A referendum on European Union membership was held in Latvia on 20 September 2003. Latvia was the last of the states which would join the EU in 2004 to hold a referendum on the issue. Just over two-thirds of voters voted Yes and Latvia joined the EU on 1 May 2004.

==Background==
Latvia was invited to begin negotiations to join the EU in 1999 and was formally invited to join at a summit in Copenhagen in December 2002. On 27 December 2002 the Latvian government decided to hold a referendum on 20 September 2003 on joining the EU. In May 2003 the Parliament of Latvia amended the Constitution of Latvia to allow referendums on international matters. Campaigning began on 5 May 2003.

==Referendum question==
The question voted on in the referendum was:

Do you support the membership of Latvia in the European Union?

==Campaign==
Latvia was seen as being one of the more skeptical countries on joining the European Union, but polls in the years before the referendum consistently showed an advantage for supporters of EU accession. Only one opinion poll in February 2002 showed opponents of membership in the lead. Support for membership rose during the campaign with over 50% expected to support membership as the referendum neared.

Supporters of joining the EU included the coalition government and the business community. They argued that this would give access to EU markets and development aid. They also stressed that membership would provide protection from pressure from Russia. In the last few weeks the Yes campaign launched an advertising campaign with the slogan "Don’t stay aside!”

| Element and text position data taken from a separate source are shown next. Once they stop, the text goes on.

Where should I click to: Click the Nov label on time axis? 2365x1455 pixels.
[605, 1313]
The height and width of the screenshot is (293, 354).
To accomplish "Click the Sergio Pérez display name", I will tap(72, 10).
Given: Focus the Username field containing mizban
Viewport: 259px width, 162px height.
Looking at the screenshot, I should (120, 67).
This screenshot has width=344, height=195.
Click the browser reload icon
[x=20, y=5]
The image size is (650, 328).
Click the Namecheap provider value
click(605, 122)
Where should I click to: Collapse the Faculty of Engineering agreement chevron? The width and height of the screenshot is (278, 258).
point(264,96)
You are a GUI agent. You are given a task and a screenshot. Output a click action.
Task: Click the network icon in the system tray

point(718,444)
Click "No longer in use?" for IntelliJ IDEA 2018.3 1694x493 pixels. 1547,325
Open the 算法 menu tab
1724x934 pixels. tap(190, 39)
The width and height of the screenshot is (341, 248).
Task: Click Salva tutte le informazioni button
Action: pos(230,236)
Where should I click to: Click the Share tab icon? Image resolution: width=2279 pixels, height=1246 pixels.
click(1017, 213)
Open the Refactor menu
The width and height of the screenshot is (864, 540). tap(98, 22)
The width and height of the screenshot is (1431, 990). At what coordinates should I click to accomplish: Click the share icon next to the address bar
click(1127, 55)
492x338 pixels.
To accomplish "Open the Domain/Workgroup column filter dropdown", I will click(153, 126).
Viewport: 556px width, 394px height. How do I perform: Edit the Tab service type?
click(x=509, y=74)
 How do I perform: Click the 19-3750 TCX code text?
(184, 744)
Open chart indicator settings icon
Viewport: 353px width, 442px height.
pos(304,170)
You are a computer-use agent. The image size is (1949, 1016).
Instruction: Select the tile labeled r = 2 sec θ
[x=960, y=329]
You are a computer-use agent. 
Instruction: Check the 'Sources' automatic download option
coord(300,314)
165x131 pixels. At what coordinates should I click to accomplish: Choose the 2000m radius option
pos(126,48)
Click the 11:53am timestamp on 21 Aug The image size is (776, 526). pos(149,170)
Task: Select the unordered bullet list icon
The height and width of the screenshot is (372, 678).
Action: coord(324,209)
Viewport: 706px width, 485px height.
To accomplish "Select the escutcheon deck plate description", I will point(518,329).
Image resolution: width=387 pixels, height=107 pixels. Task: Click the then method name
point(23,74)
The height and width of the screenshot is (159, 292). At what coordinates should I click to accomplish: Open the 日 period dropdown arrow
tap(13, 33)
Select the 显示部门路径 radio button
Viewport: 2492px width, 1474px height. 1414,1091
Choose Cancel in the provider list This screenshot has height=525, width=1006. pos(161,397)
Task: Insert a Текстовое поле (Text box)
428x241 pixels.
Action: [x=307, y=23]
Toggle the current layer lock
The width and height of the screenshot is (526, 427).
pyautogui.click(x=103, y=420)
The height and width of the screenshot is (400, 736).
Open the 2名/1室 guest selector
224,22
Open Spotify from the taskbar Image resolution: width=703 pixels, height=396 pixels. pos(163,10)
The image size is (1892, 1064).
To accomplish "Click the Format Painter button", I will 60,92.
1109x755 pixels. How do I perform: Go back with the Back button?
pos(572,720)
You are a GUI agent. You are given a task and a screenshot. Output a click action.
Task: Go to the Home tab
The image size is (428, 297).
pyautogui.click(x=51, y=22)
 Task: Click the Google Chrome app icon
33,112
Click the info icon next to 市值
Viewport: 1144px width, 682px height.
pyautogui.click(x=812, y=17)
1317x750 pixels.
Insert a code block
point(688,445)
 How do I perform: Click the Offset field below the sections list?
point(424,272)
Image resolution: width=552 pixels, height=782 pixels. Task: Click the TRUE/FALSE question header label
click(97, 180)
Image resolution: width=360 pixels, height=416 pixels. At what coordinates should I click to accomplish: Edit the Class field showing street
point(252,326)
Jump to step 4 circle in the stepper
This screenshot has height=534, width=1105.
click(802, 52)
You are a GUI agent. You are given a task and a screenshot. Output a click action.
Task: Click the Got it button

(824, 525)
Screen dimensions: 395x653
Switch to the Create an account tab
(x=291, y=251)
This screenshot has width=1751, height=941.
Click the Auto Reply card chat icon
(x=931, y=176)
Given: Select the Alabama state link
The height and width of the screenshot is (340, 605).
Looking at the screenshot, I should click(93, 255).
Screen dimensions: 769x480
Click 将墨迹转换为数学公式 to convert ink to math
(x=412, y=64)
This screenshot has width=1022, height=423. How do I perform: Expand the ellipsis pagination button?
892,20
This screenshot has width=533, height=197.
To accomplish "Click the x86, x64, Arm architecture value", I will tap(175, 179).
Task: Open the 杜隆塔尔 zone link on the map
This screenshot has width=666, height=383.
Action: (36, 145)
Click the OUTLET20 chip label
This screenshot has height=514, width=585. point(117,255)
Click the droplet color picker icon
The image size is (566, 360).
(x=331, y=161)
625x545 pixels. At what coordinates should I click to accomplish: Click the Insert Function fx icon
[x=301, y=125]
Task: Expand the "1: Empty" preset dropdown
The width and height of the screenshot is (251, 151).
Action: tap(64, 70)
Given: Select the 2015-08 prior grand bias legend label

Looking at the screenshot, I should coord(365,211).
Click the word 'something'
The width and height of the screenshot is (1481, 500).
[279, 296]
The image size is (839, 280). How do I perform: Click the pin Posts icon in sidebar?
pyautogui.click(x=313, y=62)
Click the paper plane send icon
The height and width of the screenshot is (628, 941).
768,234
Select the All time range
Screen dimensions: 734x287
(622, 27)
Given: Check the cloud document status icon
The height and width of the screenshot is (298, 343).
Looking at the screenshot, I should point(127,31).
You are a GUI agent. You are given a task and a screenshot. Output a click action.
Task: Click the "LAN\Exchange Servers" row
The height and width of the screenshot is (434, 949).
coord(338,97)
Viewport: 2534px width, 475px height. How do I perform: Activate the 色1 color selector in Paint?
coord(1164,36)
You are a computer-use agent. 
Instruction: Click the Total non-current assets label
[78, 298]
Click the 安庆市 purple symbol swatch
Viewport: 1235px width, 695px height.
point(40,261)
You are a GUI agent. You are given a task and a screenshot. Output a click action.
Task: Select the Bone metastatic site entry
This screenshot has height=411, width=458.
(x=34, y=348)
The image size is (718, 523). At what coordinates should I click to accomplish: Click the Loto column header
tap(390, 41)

The No campaign argued that Latvia should not surrender the sovereignty they had recently gained from the Soviet Union. They also suggested that Latvia would suffer economically as the poorest of the candidate countries. Generally opposition was higher among southeastern regions of Latvia with a large ethnic Russian population.

==Results==

Result by district and city
 For
 Against

The results saw the highest turnout of any of the Eastern European countries holding referendums in 2003 and well above the 35% required in order to make the referendum binding. The Yes vote was ahead in 30 of the 34 electoral districts with the highest Yes vote among Latvians abroad with over 90% supporting membership. The highest No vote was in the poorer east of Latvia, especially where there were significant numbers of ethnic Russians.

| Choice |  | Votes | % |
| For |  | 676,700 | 67.49 |
| Against |  | 325,980 | 32.51 |
| Total |  | 1,002,680 | 100.00 |
| Valid votes |  | 1,002,680 | 99.23 |
| Invalid/blank votes |  | 7,787 | 0.77 |
| Total votes |  | 1,010,467 | 100.00 |
| Registered voters/turnout |  | 1,414,133 | 71.45 |
Source: Nohlen & Stöver

==Reactions==
The Prime Minister of Latvia, Einars Repše, celebrated the result with 2,000 young people in Riga. He put a blue EU t-shirt on and said that "Latvians understand this is a decisive moment!" The President of Latvia, Vaira Vīķe-Freiberga, described the result as "wiping out forever the divisions on the map of Europe that the odious Molotov–Ribbentrop Pact of 1939 placed here."